▶ **Problem to solve**
Count the lines below containing "computer"; state the number only.
==== Material for this exercise ====
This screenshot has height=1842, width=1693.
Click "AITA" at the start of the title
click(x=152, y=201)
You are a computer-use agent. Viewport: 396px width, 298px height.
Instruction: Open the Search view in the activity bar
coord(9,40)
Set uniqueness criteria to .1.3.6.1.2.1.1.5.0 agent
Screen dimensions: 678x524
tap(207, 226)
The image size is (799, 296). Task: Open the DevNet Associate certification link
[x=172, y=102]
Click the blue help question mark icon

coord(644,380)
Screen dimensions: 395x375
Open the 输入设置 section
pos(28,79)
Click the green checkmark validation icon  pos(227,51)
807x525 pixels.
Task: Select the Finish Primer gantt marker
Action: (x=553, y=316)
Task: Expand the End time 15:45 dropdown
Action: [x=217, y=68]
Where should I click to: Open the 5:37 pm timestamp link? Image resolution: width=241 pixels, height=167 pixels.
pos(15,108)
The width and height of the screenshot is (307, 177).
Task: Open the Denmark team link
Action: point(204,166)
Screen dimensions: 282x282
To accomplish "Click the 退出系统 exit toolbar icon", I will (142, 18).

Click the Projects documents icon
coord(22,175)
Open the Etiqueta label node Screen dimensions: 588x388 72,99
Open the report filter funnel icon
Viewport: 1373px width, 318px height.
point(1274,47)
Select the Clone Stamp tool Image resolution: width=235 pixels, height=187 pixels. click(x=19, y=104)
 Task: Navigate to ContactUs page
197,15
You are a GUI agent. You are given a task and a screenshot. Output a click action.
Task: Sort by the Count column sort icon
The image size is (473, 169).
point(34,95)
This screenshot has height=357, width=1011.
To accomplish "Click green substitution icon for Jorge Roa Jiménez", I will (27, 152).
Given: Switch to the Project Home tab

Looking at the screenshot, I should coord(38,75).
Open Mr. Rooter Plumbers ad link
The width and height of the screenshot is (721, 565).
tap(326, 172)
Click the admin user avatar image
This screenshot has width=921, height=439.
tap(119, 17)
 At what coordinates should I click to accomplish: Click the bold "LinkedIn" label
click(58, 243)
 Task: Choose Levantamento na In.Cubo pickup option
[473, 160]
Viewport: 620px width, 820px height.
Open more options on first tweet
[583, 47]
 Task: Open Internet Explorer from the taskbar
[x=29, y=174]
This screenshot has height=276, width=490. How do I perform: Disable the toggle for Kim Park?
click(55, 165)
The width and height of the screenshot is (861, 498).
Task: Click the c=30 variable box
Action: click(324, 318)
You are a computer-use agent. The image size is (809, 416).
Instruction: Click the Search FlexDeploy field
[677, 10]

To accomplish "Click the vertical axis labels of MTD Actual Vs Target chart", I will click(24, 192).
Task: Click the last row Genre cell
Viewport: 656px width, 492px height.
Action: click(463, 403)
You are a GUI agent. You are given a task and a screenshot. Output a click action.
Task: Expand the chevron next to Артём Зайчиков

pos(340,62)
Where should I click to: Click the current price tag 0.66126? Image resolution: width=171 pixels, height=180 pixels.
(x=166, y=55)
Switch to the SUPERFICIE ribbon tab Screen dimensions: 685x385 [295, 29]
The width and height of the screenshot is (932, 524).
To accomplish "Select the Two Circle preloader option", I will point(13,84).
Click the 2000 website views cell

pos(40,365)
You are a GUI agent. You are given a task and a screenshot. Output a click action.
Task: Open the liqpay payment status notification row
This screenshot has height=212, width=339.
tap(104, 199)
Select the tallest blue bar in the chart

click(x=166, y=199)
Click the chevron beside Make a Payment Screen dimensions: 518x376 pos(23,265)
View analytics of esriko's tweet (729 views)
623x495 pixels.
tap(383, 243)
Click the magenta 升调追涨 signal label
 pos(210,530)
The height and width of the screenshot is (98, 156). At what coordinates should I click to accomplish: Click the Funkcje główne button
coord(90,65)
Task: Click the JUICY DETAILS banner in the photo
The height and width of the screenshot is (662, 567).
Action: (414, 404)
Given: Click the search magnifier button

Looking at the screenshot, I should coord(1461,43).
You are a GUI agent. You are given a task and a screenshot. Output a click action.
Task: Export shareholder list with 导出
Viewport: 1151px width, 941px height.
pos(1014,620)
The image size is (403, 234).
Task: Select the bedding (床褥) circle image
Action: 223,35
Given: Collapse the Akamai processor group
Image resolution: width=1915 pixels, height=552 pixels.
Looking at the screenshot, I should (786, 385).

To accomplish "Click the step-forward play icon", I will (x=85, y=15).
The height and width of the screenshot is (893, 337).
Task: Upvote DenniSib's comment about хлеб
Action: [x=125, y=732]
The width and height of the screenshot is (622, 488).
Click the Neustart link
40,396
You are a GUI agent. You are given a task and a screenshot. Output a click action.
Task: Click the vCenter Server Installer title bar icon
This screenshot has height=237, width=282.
====
▶ **Task response**
2